3 Sic. Le mois de mars 1478 a.s. se trouvait dans la dix-huitième année du règne de Louis XI. Il y a, par conséquent, une erreur, soit dans le millésime, qu’il faudrait corriger en 1477, si l’indication de l’année du règne est exacte, soit dans cette dernière, qui deviendrait dix-huitième au lieu de dix-septième, si le millésime 1478 doit être maintenu. Le lieu de la date ne peut pas aider à résoudre la difficulté ; car on trouve des lettres du roi données au Plessis-du-Parc en mars 1478 n.s. aussi bien qu’en mars 1479 n.s. Mais il existe une autre copie des lettres patentes de Louis XI en faveur des habitants de Noirmoutier, reproduites en vidimus dans une nouvelle confirmation donnée par Charles VIII à Gien-sur-Loire, au mois de décembre 1484. (JJ. 216, n° 79, vol. 64.) Or, dans cette seconde transcription, les éléments de la date ne sont pas contradictoires ; on y lit : « ou mois de mars l’an de grace mil cccc. soixante dix huit et de nostre règne le dix huictiesme, avant Pasques. » Aucun doute ne peut donc subsister.
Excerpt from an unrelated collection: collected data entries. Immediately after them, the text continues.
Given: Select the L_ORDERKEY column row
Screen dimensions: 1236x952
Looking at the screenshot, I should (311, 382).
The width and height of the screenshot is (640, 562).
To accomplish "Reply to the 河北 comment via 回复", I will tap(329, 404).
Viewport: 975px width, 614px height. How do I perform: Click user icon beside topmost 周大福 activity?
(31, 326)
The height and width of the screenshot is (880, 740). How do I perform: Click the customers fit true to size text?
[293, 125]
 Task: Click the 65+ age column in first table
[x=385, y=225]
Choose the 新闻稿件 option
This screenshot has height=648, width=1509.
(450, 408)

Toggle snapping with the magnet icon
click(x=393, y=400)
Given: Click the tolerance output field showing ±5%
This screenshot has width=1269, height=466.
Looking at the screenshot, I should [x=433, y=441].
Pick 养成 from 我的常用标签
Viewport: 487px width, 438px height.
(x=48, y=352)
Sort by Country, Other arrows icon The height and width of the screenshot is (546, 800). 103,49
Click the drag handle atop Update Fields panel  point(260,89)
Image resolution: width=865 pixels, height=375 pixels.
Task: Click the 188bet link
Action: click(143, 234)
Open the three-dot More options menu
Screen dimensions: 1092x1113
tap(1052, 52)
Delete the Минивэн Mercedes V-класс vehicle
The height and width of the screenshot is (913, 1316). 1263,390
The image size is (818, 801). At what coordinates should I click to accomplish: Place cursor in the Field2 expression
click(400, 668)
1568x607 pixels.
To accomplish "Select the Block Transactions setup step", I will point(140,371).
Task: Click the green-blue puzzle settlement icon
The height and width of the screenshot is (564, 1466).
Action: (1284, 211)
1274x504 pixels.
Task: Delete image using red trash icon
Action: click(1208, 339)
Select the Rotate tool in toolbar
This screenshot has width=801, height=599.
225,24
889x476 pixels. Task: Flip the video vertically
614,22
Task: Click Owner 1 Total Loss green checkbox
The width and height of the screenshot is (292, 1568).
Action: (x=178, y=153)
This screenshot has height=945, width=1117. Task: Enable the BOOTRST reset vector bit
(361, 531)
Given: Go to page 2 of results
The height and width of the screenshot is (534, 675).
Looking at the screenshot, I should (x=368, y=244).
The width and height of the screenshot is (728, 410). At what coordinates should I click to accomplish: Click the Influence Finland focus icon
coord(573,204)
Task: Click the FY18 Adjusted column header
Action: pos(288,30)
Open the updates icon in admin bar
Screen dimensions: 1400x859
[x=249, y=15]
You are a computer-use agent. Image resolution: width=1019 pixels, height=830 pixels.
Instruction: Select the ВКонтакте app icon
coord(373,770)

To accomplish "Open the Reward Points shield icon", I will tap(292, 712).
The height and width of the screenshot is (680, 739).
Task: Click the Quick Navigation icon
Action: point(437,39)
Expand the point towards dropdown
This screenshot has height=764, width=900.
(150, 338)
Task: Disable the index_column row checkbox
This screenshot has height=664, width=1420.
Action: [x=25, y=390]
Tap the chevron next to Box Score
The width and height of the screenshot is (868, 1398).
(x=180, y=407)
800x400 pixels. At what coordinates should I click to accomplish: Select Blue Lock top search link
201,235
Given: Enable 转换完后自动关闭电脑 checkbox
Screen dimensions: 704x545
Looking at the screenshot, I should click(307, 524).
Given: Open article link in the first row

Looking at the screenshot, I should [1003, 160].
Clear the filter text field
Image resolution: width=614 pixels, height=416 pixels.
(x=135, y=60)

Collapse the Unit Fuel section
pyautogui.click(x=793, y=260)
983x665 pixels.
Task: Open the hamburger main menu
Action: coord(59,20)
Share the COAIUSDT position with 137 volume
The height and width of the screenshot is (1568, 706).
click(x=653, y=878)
Les lettres de Louis XI sont bien de mars 1479 n.s.

4 Le texte de ces lettres de confirmation a été publié, d’après la même source, dans le grand recueil des Ordonnances des rois de France, in-fol., t. XVIII, p. 459, dont les éditeurs n’ont pas remarqué l’erreur évidente de l’un des éléments de la date.

5 Raoul Pichon, conseiller au Parlement de Paris. (Cf. ci-dessus, p. 185, note.)

6 Jacques Louet, conseiller du roi et général de la justice des aides à Paris, comme il s’intitule lui-même dans une quittance de pension par lui donnée le 23 mars 1483. Dans d’autres actes des 20 mars et 23 juillet 1491, 1er janvier 1494 et 26 mars 1496, il est qualifié conseiller ordinaire du roy en son grand conseil, trésorier de ses chartes et général sur le fait de sa justice des aides à Paris. (J. Vaësen, Lettres de Louis XI, t. IX, p. 268, note.)